OrbiSim: World Models as Differentiable Physics Engines for Embodied Intelligence
This work provides a novel differentiable simulation paradigm for embodied AI, enabling gradient-based optimization in robotics tasks that were previously intractable with classical simulators.
OrbiSim introduces a fully differentiable physics engine for robotic simulation, enabling end-to-end gradient flow from state transitions to visual observations. It outperforms state-of-the-art world models in predictive fidelity and control performance, particularly for tasks like differentiable contact modeling and gradient-based policy optimization under sparse rewards.

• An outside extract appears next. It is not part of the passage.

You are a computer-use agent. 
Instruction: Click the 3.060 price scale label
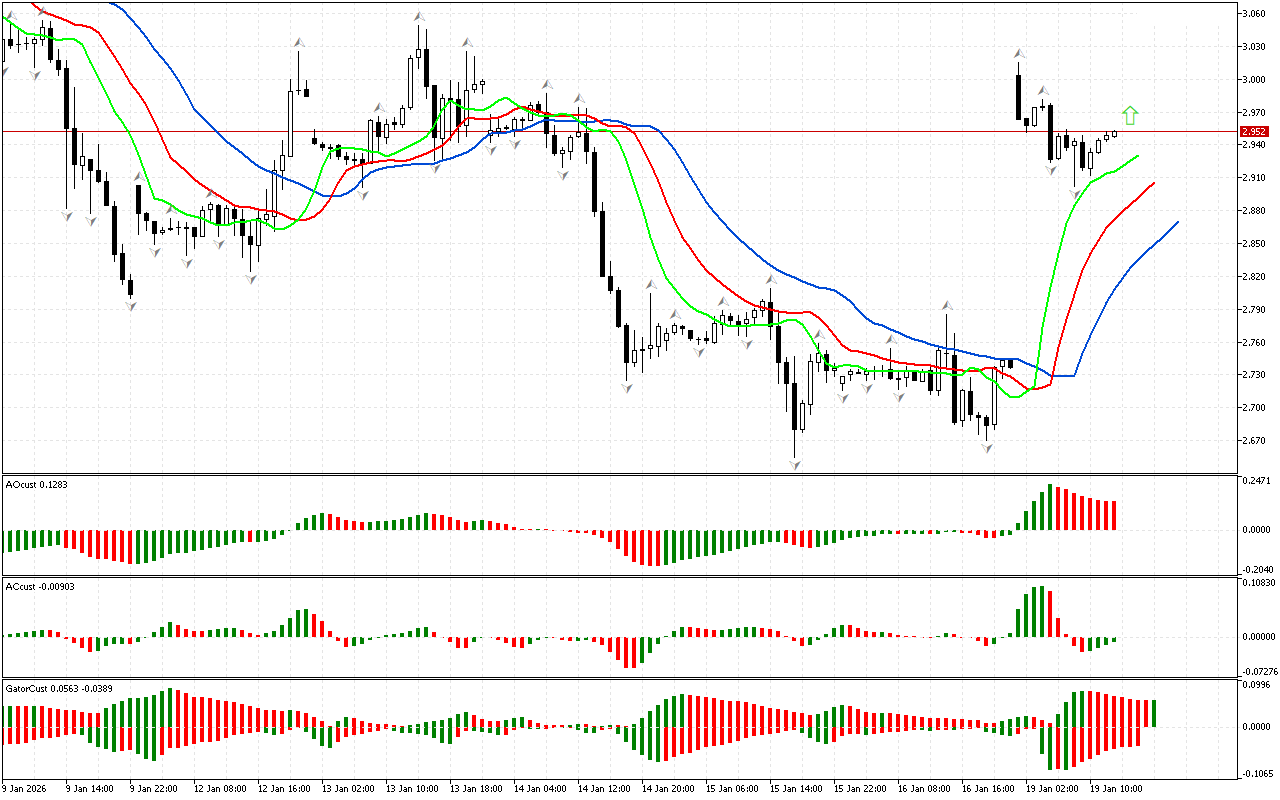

We present OrbiSim, a novel robotic simulation paradigm that redefines world models as a fully differentiable physics engine for embodied intelligence. Unlike prior world models that focus on unconstrained imagination in latent or visual domains, OrbiSim establishes a unified, physically-grounded pathway that bridges structured scene assets, neural dynamics, and downstream reinforcement learning. By enabling end-to-end differentiability throughout the entire simulation loop -- spanning from explicit state transitions to visual observation generation -- OrbiSim supports tasks traditionally intractable for classical simulators, such as differentiable contact modeling, gradient-based policy optimization under sparse rewards, and intuitive physical inference. Empirical results demonstrate that OrbiSim significantly outperforms state-of-the-art world models in both predictive fidelity and control performance. Furthermore, its consistent responsiveness to asset configurations and physical parameters suggests its potential as a differentiable tool for enhancing robot simulation and policy training.